> 本文抜粋:
2025.09.16
災害時に避難所に頼らない!家をシェルター化すると自宅での生活が可能です

こんにちは!
ワダハウジングの纐纈です。
一級建築士など多数資格を持っています!
記憶に新しいところで2024年1月に能登半島、2016年4月には熊本県で大地震が起こりました。
このような地震があると「耐震」「防災グッズ」「非常用食料」などが注目されます。
注目されて備えることは、とてもいいことだと思います。

上記画像は、25年保存可能なサバイバルフーズさんの備蓄食
ちなみに、地域の防災フェアなどに参加をすると、非常食だったり簡易トイレなどをもらえることもあります。
だたし、賞味期限や使用期限が近いことが多いので、賞味期限や使用期限の確認は必ず行ってください。
「耐震」「防災グッズ」「非常用食料」などに目が行きがちですが、暖房なしでも暖かく、冷房なしでも涼しい家も重要になってきます。

目次
夏涼しく冬暖かい家の目的
夏涼しく冬暖かい家の目的は、家庭の「光熱費削減」地球の「CO2削減」になりますが、実は災害時にも大きな役割があります。

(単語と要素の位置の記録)
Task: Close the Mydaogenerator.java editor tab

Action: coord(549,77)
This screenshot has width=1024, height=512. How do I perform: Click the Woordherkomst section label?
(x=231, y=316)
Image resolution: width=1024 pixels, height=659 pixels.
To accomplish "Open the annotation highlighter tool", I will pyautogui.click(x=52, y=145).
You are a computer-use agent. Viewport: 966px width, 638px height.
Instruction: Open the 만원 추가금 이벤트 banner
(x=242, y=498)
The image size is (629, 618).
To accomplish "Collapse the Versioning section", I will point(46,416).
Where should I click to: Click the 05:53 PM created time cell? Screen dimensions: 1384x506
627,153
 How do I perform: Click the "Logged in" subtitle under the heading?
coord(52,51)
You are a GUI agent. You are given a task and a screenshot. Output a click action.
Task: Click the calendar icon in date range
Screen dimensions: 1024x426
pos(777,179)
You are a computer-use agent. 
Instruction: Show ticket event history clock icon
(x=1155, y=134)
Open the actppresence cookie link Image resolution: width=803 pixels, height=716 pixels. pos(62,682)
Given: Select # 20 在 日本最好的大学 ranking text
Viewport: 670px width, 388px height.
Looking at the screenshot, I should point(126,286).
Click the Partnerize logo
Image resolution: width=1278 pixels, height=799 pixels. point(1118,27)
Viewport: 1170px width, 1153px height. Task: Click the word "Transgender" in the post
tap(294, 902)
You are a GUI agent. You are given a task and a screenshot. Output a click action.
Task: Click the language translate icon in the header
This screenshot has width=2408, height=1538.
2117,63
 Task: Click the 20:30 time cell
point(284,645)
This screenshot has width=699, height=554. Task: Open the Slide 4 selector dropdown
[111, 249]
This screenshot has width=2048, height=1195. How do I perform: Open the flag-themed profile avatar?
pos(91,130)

> 演習の目的: 本文によると、2016年4月に大地震が起きたのはどこですか。 これらの行は使わなくてもかまいません。

> 課題の結果: 熊本県です。